"I did listen to you," I said, "your last words were: 'a chain of subtle and mysterious sympathies.'"
He did not answer, but took up Shakespeare, and looked tragic over it.
"He's vexed," I whispered audibly to Kate. "He looks like Othello, the Moor of Venice. What shall I do? I am afraid of the sofa-pillow, if I go near him! He looked a while ago as if he longed to throw it at me; just because I said his nose was aquiline, and broke his chain of subtle and mysterious sympathies."
"Kate!" said Cornelius, looking up from his book, "can't you make that girl hold her tongue?"
Kate declined the office, and sent me back to him. He pretended to be very angry, but when I deliberately took Shakespeare from him and shut it, he smiled, smoothed my hair, and called me by two or three of the fondest of the many fond and endearing names in Irish, English, and Italian, which it was now his habit to bestow upon me, and thus our little quarrels always ended.
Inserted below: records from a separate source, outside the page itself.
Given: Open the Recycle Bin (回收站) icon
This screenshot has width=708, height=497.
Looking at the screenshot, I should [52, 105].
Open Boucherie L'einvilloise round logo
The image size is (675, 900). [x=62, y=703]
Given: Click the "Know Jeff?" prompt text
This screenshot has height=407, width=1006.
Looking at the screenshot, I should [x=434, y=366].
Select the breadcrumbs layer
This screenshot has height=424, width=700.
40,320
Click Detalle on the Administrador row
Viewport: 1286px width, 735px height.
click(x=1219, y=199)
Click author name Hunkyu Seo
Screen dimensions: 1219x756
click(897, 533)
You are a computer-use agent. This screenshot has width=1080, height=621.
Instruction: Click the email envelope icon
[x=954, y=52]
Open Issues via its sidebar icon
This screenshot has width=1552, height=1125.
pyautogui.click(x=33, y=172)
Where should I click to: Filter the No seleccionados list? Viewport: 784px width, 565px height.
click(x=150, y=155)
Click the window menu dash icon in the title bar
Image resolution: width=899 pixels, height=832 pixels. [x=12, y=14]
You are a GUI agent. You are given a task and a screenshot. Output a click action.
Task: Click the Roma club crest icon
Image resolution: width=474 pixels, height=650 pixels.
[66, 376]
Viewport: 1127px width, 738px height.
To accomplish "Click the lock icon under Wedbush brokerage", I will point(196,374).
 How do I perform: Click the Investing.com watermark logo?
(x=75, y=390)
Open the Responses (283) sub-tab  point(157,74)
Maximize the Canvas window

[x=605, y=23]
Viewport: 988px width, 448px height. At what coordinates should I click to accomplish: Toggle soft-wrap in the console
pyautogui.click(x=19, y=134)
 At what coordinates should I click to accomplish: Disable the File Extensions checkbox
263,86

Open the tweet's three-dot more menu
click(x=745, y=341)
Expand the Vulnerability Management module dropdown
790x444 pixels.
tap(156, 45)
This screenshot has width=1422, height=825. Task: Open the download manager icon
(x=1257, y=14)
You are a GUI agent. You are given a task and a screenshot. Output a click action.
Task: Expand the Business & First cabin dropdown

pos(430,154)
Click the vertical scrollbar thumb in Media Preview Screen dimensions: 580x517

I was very happy; yet here as well as at Leigh, the restless spirit of youth was stirring within me. Kate had suffered much, she liked repose; Cornelius had travelled, home sufficed him. My sorrows had been few, and Leigh was the extent of my peregrinations. Of home, of the daily comedies and dramas, which can be enacted in a human dwelling, I knew something; but of life, busy, active, outward life I knew less than most girls of my age, and they—poor things—knew little enough. Kate seldom went beyond her garden; when Cornelius took me out in the evening, it was for a quiet walk in the lanes. I said nothing, but I never passed by the landing window on my way to or from the studio, without stopping to look with a secret longing at the cloud of smoke hanging above London. Cornelius found me there on the afternoon which followed his Shakspearian reading, and he said with some curiosity:
"Daisy, what attraction is there in that prospect of brick and smoke?"
"What part of London lies next to us?" I asked, instead of answering.
"Oxford Street; you surely know Oxford Street?"
"I remember having been there two or three times."